AUSGANGSTEXT –
+---+
Im Walterhaus in Bozen knüpft die Ausstellungsreihe Buchkunst – Kunstbuch an jene an, welche 2019 in gleichem Rahmen gezeigt wurde. Erneut geht es in der von der Kunsthistorikern Eva Gratl zusammengestellten Schau um Bücher, im aktuellen und speziellen Fall um Tagebücher, um Erinnerung und das Anhalten von Zeit und Raum. Das einst handgeschriebene Festzuhalten von Zeit durch Sprache, spannt sich – insbesondere durch die sozialen Medien – bis in unsere Gegenwart: Menschen bloggen, kommentieren Posts oder archivieren Gedanken auf digitalen Festplatten. „Banales steht neben Bedeutsamem“ heißt es in der Ausstellung, „denn immer sind Tagebücher ganz persönliche Lebenssplitter und einzigartig, weil Menschen darin ihre Spur hinterlassen.“ 
 


Viele verschiedene Zugänge zur Thematik stehen im Raum. Beispielsweise das Tagebuch einer Schwimmanstalt des Dr. Carl von Mayrhauser aus den 1830/40er Jahren, „worin alle Merkwürdigkeiten, so sich daselbst während des Schwimm-Curses ereigneten, wahrheitsgetreu aufgezeichnet wurden“. Die Einblicke in die Berufs-, Lebens- und Freizeitorganisation einer Arztfamilie als Teil des ländlichen Bildungsbürgertums dokumentierte hingegen die Arztgattin Filomena Prinoth Moroder zwischen 1885 bis 1920. Daneben ein gemaltes Kriegstagebuch, das bei den Künstlerbrüdern Albert und Rudolf Stolz in Auftrag gegeben wurde. Dreißig Zeichnungen geben Eindrücke in den Alltag und die Wirklichkeit des Krieges.
+---+
BEREITGESTELLTE ANGABEN –
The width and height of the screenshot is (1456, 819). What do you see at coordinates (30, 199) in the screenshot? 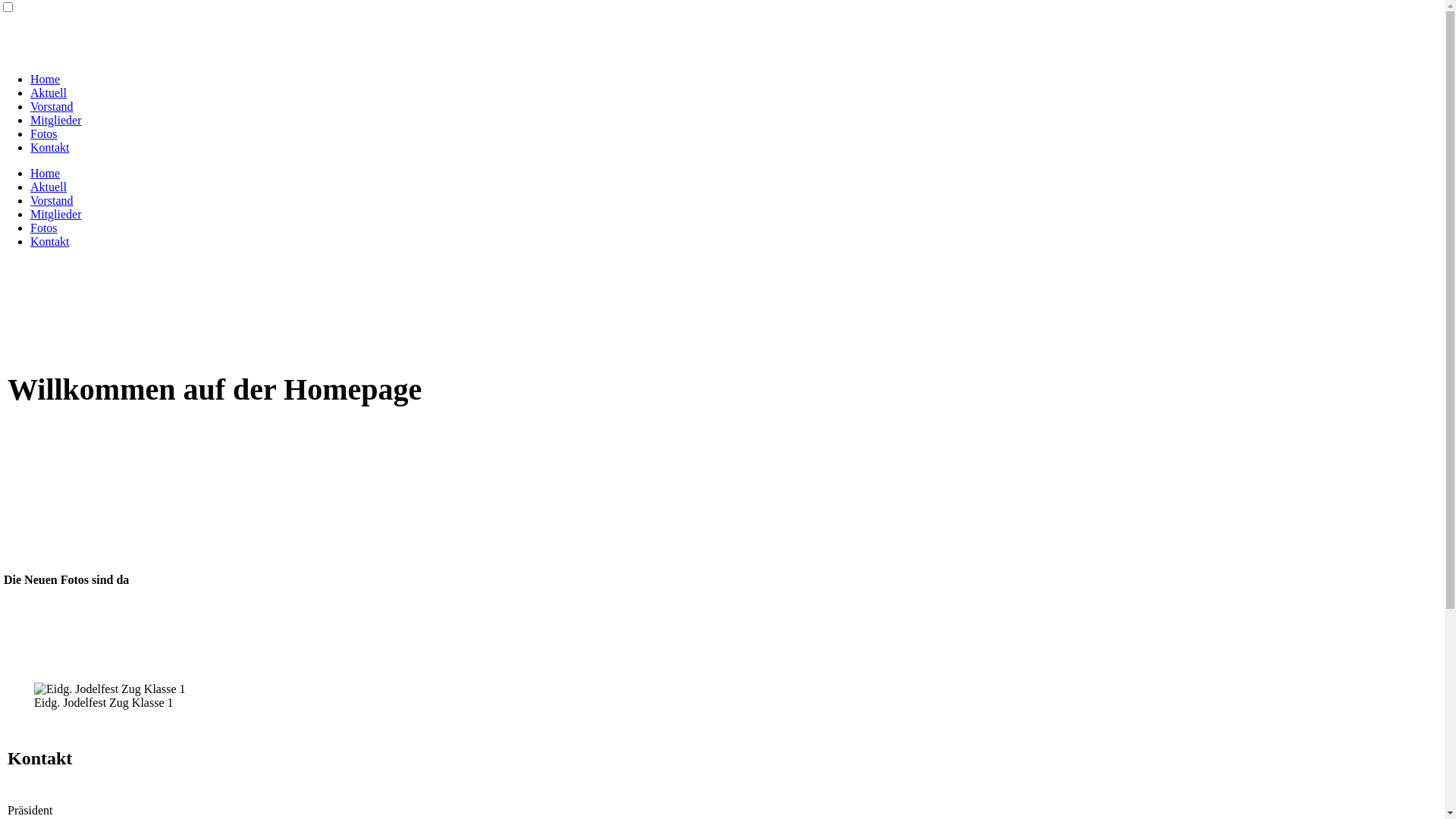
I see `'Vorstand'` at bounding box center [30, 199].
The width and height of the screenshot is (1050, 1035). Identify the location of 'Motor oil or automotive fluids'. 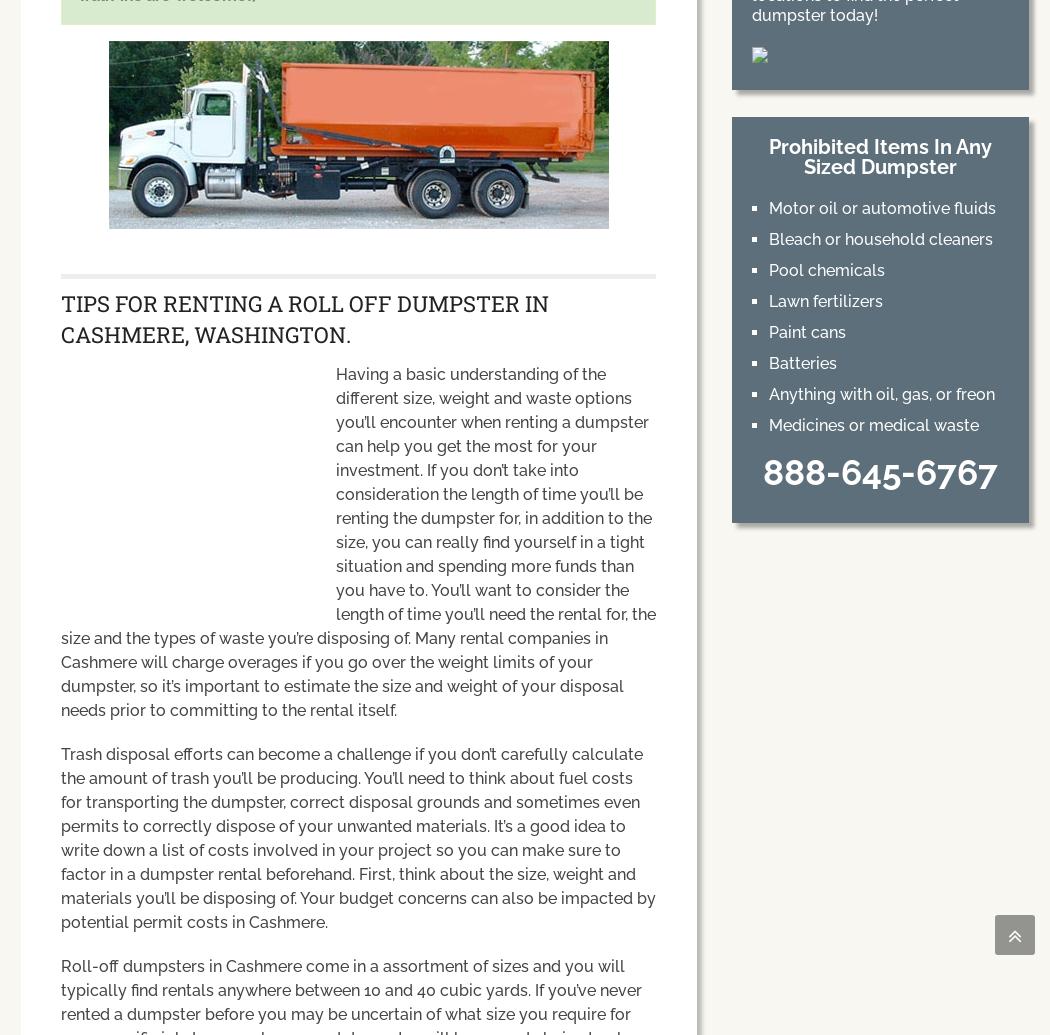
+---+
ARBEITSANWEISUNGEN –
A) Beantworte anhand des Textes zur Tagebuch-Ausstellung im Walterhaus:
(i) Wer hat die Schau zusammengestellt?
(ii) Über welchen Zeitraum dokumentierte Filomena Prinoth Moroder den Alltag einer Arztfamilie?
(iii) Wie viele Zeichnungen umfasst das gemalte Kriegstagebuch?
B) Fasse den Text zur Tagebuch-Ausstellung im Walterhaus in zwei Sätzen zusammen.
C) Knüpfe an den letzten Satz des Textes zur Tagebuch-Ausstellung im Walterhaus an und schreibe ihn weiter.

LÖSUNGEN –
A)
(i) Eva Gratl
(ii) Von 1885 bis 1920
(iii) Dreißig

B) Die Ausstellungsreihe Buchkunst – Kunstbuch im Bozner Walterhaus zeigt in ihrer aktuellen Schau Tagebücher als persönliche Lebenssplitter, mit denen Menschen Zeit und Raum festhalten, heute auch in sozialen Medien. Zu sehen sind unter anderem das Tagebuch einer Schwimmanstalt aus den 1830/40er Jahren, die Aufzeichnungen der Arztgattin Filomena Prinoth Moroder und ein gemaltes Kriegstagebuch der Brüder Albert und Rudolf Stolz.

C)
 


Zu sehen sind auch die schrulligen Autotagebücher des Literaturvermittlers Alfred Gruber, der nie ohne Tagebuch das Haus (oder Auto) verließ. In über 170 Büchlein hat er das Kulturleben ab der Mitte der 1960er Jahre bis ins Jahr 1998 festgehalten. Immer wieder finden sich darin auch Eintragungen befreundeter Autoren und Autorinnen. Auch für den 2019 verstorbenen Weltenzeichner Markus Vallazza war das Schreiben und Zeichnen lebenswichtig. In der Ausstellung darf seine Position natürlich nicht fehlen.
 


Lost hours and Days nennt sich eine ausgestellte Arbeit des Künstlers Arnold Mario Dall'O. Sie zeigt ein Kaleidoskop des Alltags – mit „unendlich vielen Details, die zur Entschlüsselung auffordern“. Margareth Dorigatti präsentiert großformatige Ölbilder aus ihren Diari romani, römische Belege über einen Ort, in dem sie seit vielen Jahren lebt und arbeitet. Mit einem Tagebuch und einer Kamera begleitete Judith Neunhäuserer die Arbeit der Forschungsstation Neumayer III, Stefan Fabi ist mit seinen Halbjahresbüchern dabei.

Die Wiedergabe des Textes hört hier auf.